For the listing below, print exactly the lines from the line with "The image size is (844, 538)." to the line with "577x495 pixels.", both included, and nothing beyond them.
***
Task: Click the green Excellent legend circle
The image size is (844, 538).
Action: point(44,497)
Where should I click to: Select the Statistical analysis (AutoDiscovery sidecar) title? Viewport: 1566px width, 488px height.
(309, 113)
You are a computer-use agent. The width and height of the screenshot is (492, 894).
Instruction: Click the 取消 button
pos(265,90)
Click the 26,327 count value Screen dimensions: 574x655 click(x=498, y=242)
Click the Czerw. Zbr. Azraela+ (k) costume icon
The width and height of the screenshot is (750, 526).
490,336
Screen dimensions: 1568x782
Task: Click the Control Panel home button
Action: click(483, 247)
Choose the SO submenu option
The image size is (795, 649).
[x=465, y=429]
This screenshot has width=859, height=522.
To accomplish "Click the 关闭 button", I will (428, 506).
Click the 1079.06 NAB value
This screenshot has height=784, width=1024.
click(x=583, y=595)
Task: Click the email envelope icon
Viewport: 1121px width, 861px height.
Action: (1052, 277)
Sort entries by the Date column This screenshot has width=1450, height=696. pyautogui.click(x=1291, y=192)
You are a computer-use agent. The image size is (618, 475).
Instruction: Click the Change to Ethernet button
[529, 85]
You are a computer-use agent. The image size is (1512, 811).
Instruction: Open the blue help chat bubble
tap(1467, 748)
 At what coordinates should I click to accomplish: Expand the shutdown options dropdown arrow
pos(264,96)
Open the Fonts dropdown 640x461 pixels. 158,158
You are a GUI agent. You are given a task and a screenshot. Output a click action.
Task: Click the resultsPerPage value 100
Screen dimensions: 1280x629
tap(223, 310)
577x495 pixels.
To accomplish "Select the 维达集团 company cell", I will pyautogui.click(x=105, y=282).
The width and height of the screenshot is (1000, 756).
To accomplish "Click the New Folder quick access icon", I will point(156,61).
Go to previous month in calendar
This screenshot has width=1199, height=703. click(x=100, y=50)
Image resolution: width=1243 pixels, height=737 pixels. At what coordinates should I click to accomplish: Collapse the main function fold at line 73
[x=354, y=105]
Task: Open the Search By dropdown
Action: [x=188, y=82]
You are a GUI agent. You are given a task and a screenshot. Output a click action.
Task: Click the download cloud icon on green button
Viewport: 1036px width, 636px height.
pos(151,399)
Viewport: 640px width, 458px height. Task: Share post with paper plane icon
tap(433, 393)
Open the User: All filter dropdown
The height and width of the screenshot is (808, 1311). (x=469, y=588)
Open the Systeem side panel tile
***
OUTPUT FOR THIS TASK:
The image size is (844, 538).
Action: point(44,497)
Where should I click to: Select the Statistical analysis (AutoDiscovery sidecar) title? Viewport: 1566px width, 488px height.
(309, 113)
You are a computer-use agent. The width and height of the screenshot is (492, 894).
Instruction: Click the 取消 button
pos(265,90)
Click the 26,327 count value Screen dimensions: 574x655 click(x=498, y=242)
Click the Czerw. Zbr. Azraela+ (k) costume icon
The width and height of the screenshot is (750, 526).
490,336
Screen dimensions: 1568x782
Task: Click the Control Panel home button
Action: click(483, 247)
Choose the SO submenu option
The image size is (795, 649).
[x=465, y=429]
This screenshot has width=859, height=522.
To accomplish "Click the 关闭 button", I will (428, 506).
Click the 1079.06 NAB value
This screenshot has height=784, width=1024.
click(x=583, y=595)
Task: Click the email envelope icon
Viewport: 1121px width, 861px height.
Action: (1052, 277)
Sort entries by the Date column This screenshot has width=1450, height=696. pyautogui.click(x=1291, y=192)
You are a computer-use agent. The image size is (618, 475).
Instruction: Click the Change to Ethernet button
[529, 85]
You are a computer-use agent. The image size is (1512, 811).
Instruction: Open the blue help chat bubble
tap(1467, 748)
 At what coordinates should I click to accomplish: Expand the shutdown options dropdown arrow
pos(264,96)
Open the Fonts dropdown 640x461 pixels. 158,158
You are a GUI agent. You are given a task and a screenshot. Output a click action.
Task: Click the resultsPerPage value 100
Screen dimensions: 1280x629
tap(223, 310)
577x495 pixels.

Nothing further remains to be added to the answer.